Never once had he actually draped the pendant around his neck, however. Not only had the beacon become redundant and meaningless through the destruction of its counterpart and its counterpart’s wearer, but the crucifix itself had started to seem that way too. Mal could pretty much date the loss of whatever religious faith he’d had to the day he lost Jinny Adare.

“You’re reading this all wrong, Toby,” he went on. “You’re making out as if there was this whole terrible conspiracy, and it’s all just in your head. Come on, think about it. Why would I have one of those homing beacons too if they were for giving away our location to the Alliance?”

“To keep yourself safe,” Toby said. “Alliance wouldn’t touch you as long as they knew where you were. That second beacon is as incriminating as the first, if not more so.”

“Didn’t make much difference at Serenity Valley, for example. I damn near died there.”

“But you didn’t before then!” Toby declared. “That’s just it. You, Sergeant Malcolm Reynolds, the Alliance’s mole within the Browncoat ranks, made it through a couple dozen previous hell-storms unscathed. All because you had that beacon.”
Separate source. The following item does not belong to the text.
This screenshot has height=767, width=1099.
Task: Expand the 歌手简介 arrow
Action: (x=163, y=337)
“If you think that, then you—”

“I think,” Toby said with a sudden snap of authority, “that we have heard quite enough from you, Mal. You can protest till you’re blue in the face. The evidence is all here. These two beacons are all the verification anyone needs. You are a traitor, a saboteur, and a collaborator. Right from the very start of the war, you were disloyal to the Independent cause. Whether you intended it or not, Jinny Adare became a victim of your treachery, and in return you got a free pass from the Alliance. I have stated my case. The arguments are more than persuasive. I shall now put it to the good people before us to tell us if they agree or disagree. A show of hands, if you please.”
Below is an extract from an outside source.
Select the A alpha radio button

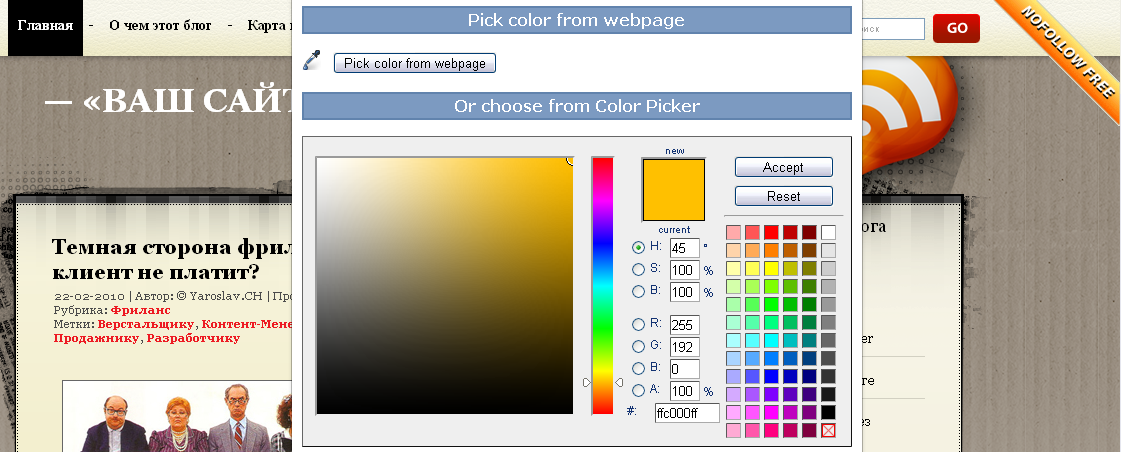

Hands shot up in the air. There were growls of “Yeah!” and “Yee-hah!”

“One or two abstainers, I see,” said Toby. “Stu Deakins. David Zuburi. You’ve yet to be convinced? Well, it doesn’t have to be unanimous for the motion to be carried. The yeas far outnumber the nays.”
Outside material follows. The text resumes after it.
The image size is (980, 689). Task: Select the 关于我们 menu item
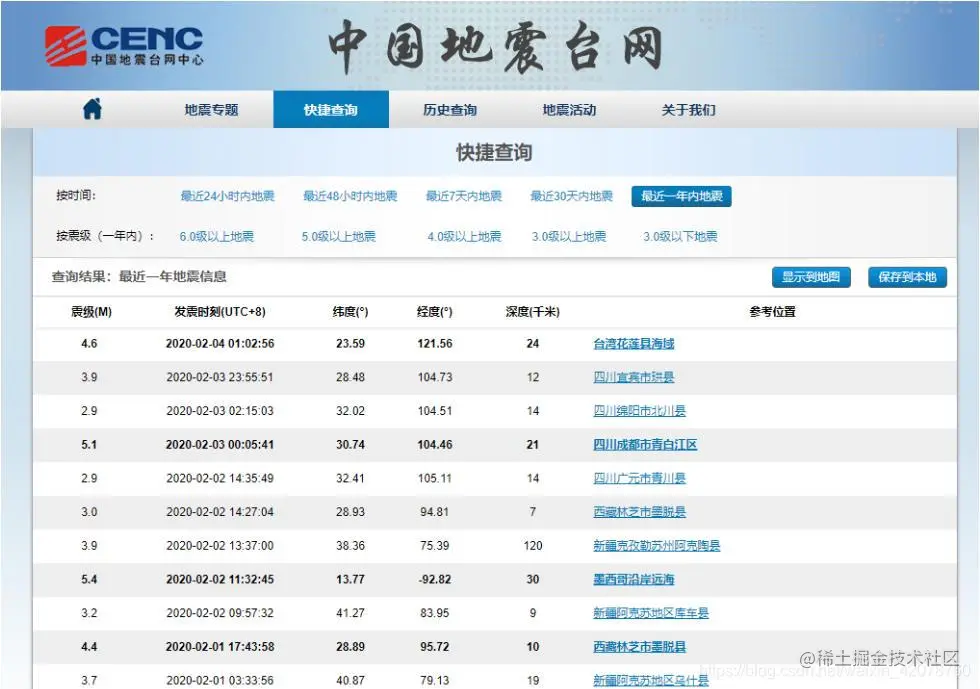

Now the crowd swarmed forwards. The bald man who had brandished a noose earlier was once again ready with the length of rope. He and another Browncoat slung the loose end over a cross-brace of the drilling rig. Meanwhile, Donovan Philips motioned Mal to walk backwards, using Mal’s own Liberty Hammer as a threat.

“Stop there,” Philips said when Mal was next to the rig and right under the dangling noose. “Do anything dumb like try to resist, and I’ll put a bullet in you. Won’t kill you. Gut shot. It’ll hurt like hell and you’ll hang anyway. You want that?”

“Don’t much want either,” Mal said. “Everybody, listen up! I am innocent. There is no way I would have endangered Jinny’s life and no way I’d have helped out the Alliance. I am one of you. Always have been, always will be.”

But he could scarcely make himself heard above the baying of the slavering, eager mob. Their eyes were bright with bloodlust. They had come for a hanging and — by thunder! — they were going to get a hanging. This was the vigilantes’ primary purpose in life, a fire they had kept stoked in their bellies since the war ended. Someone had to pay for their defeat, and if that someone was another Browncoat, why not? There’d been bad apples on both sides, and since they couldn’t easily root out the ones on the Alliance’s, they were rooting out the ones on their own.